GIVEN RECORDS:
[Start]

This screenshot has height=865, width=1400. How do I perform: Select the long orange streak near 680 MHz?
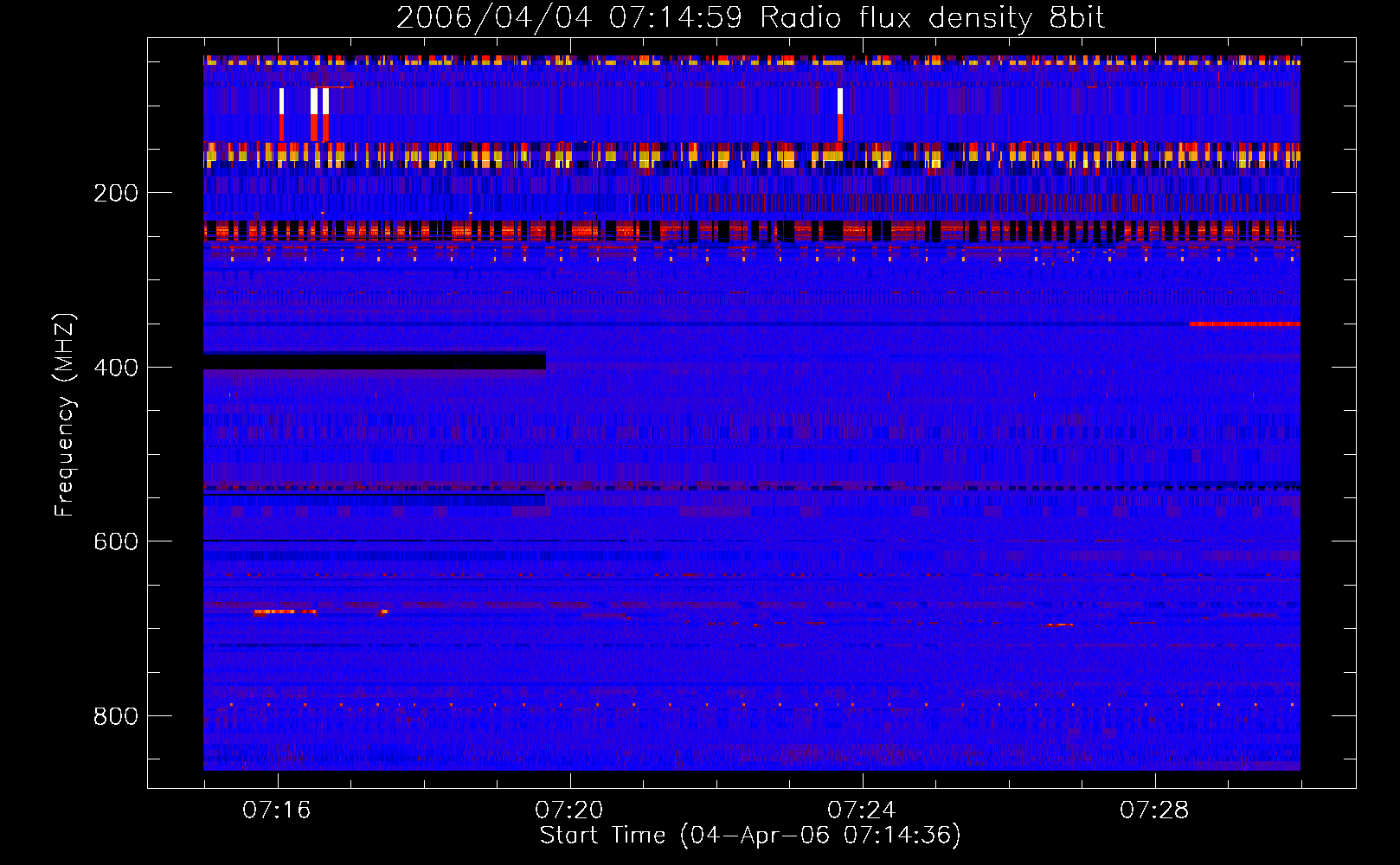pos(285,612)
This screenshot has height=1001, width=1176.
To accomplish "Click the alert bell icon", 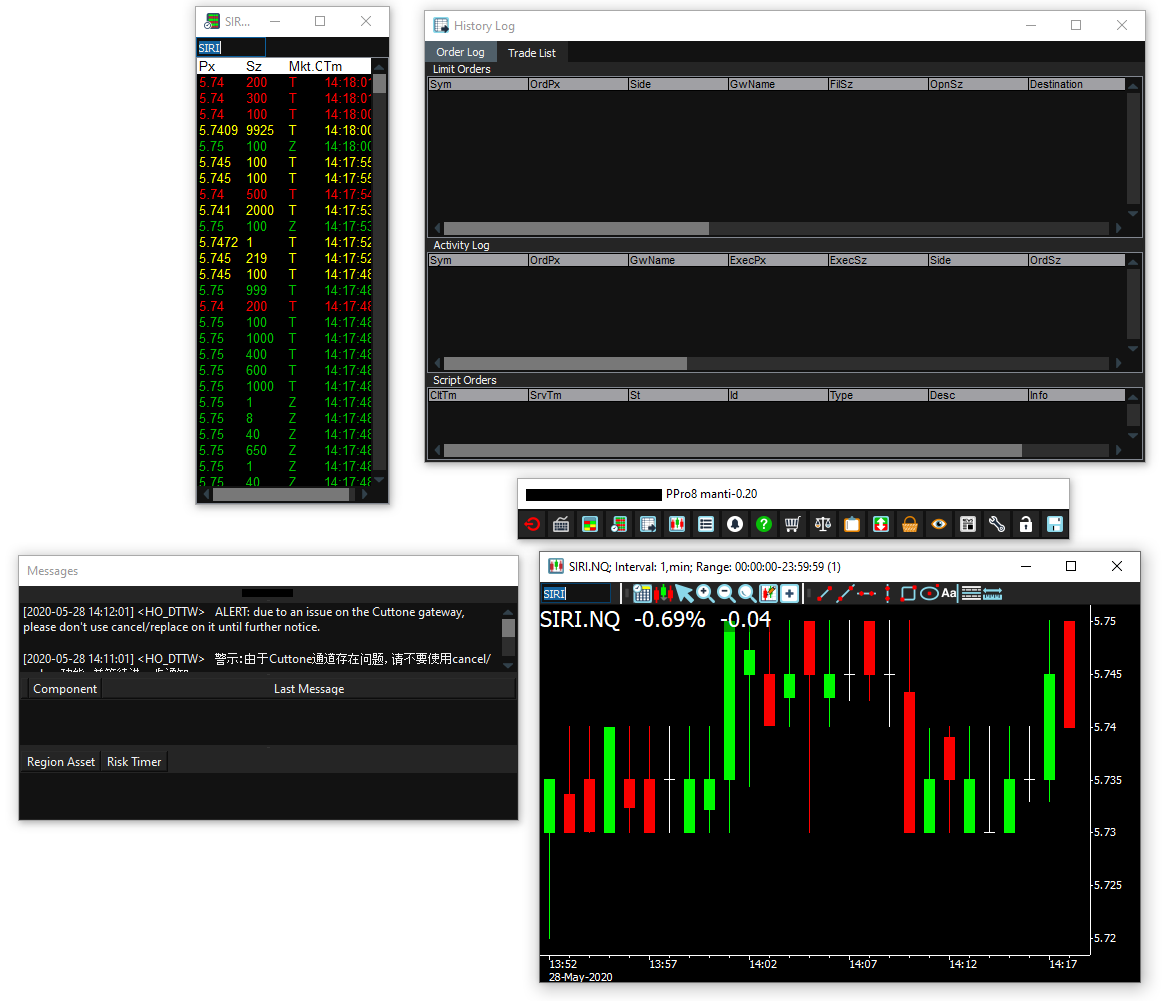I will [735, 524].
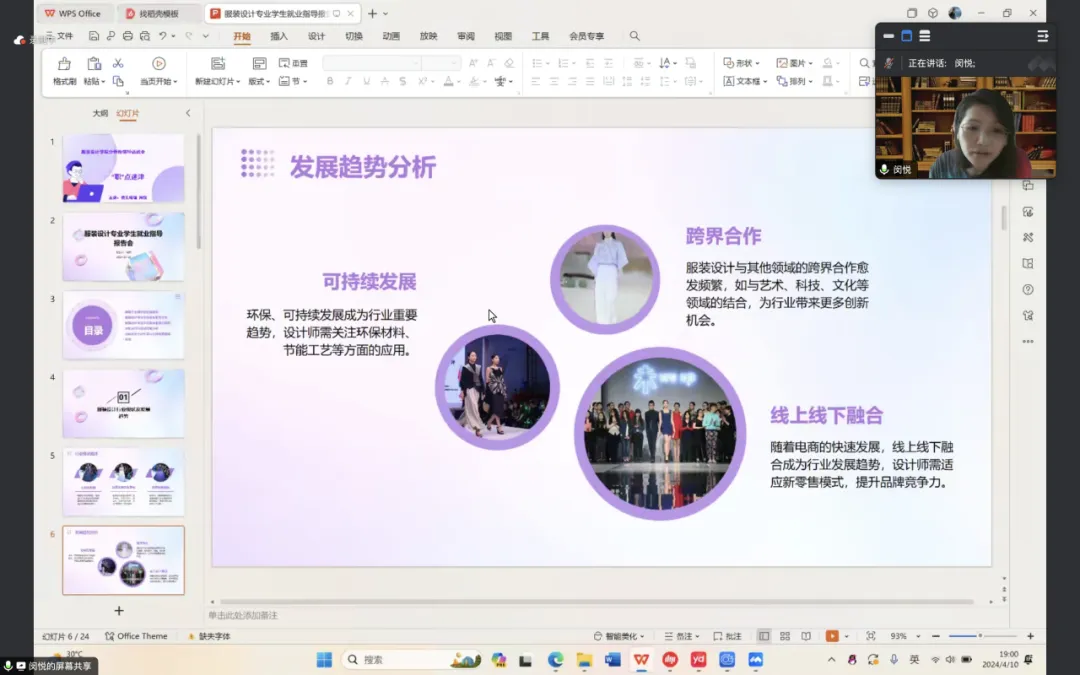
Task: Start slideshow with 当页开始 play icon
Action: (x=158, y=63)

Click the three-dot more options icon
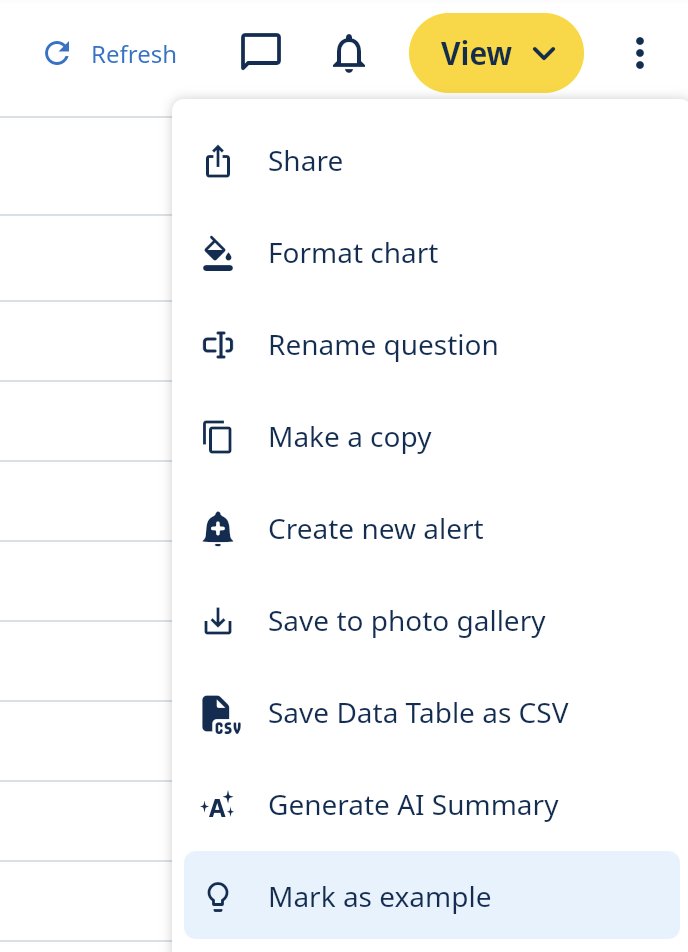click(x=640, y=53)
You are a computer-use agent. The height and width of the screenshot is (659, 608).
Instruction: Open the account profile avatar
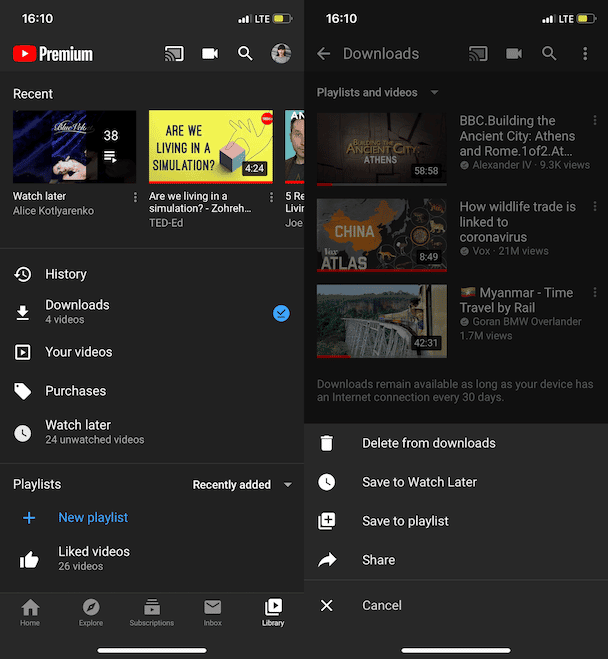pyautogui.click(x=281, y=54)
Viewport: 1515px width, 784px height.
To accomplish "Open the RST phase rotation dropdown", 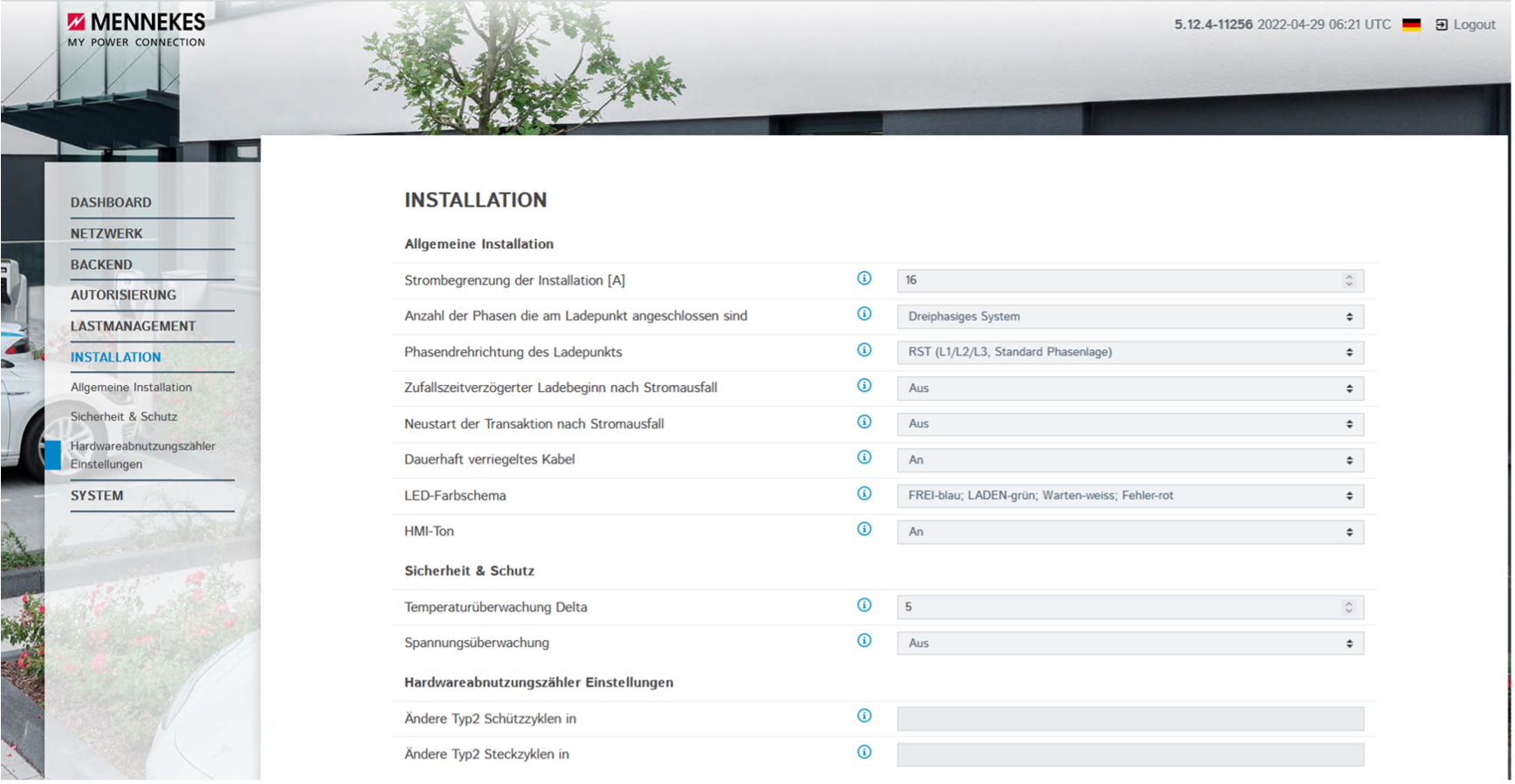I will click(1129, 353).
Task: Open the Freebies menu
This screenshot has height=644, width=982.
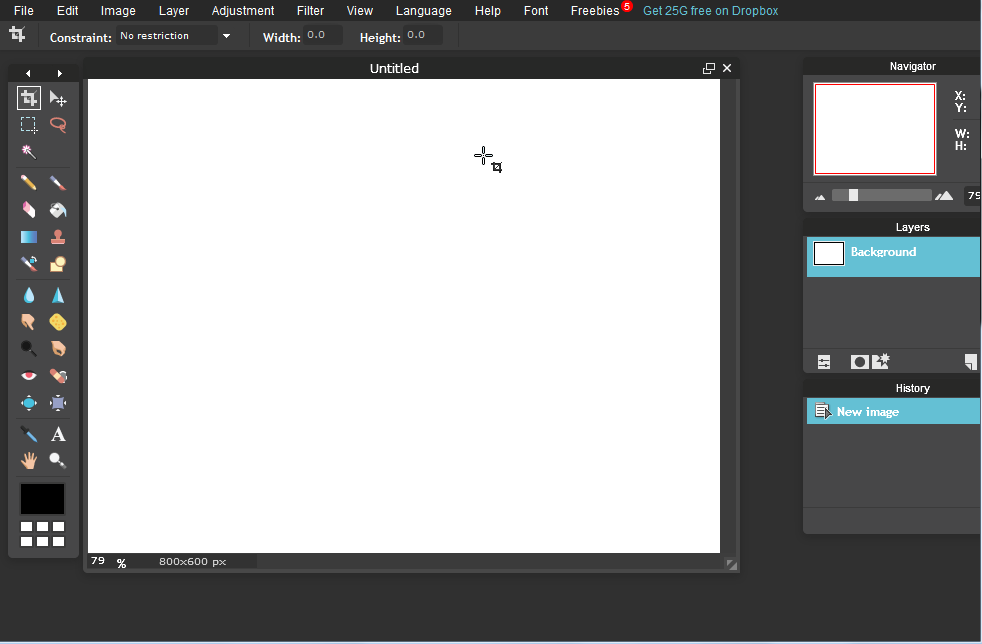Action: (x=595, y=11)
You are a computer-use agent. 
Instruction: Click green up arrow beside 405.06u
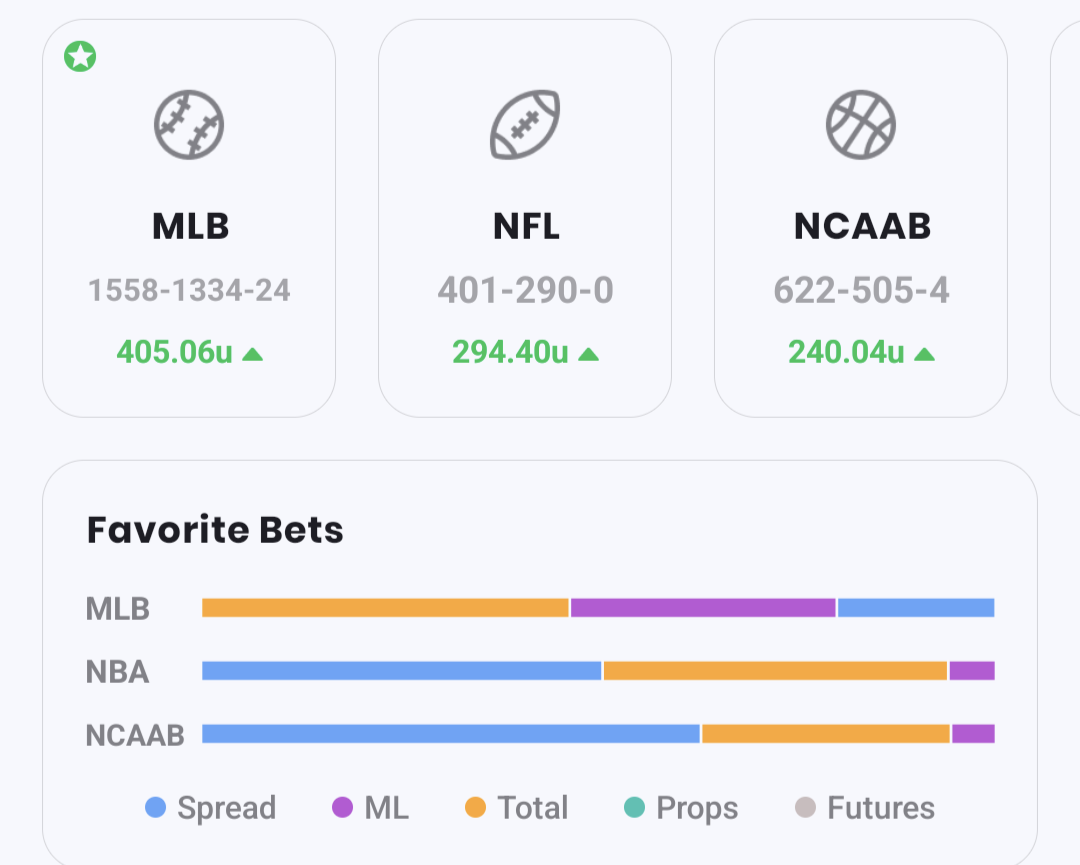253,353
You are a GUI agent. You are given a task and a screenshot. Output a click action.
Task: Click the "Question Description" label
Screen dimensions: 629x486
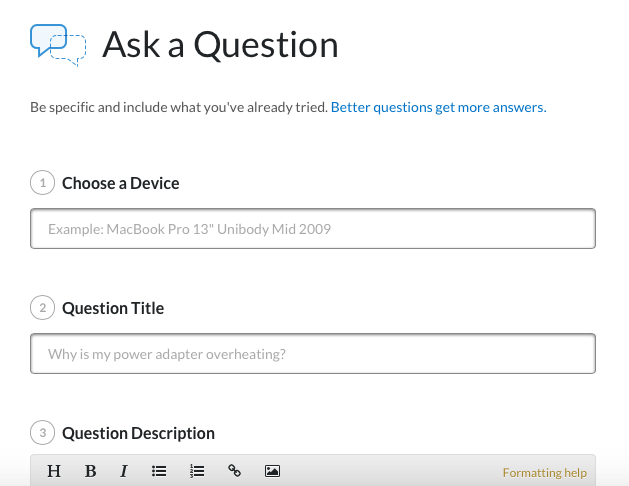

[End]

TO BE DONE: How many lines in the rows above contain the string "width"? Case matters, and the reply should be only the number.

SOLUTION TO THIS EXERCISE: 5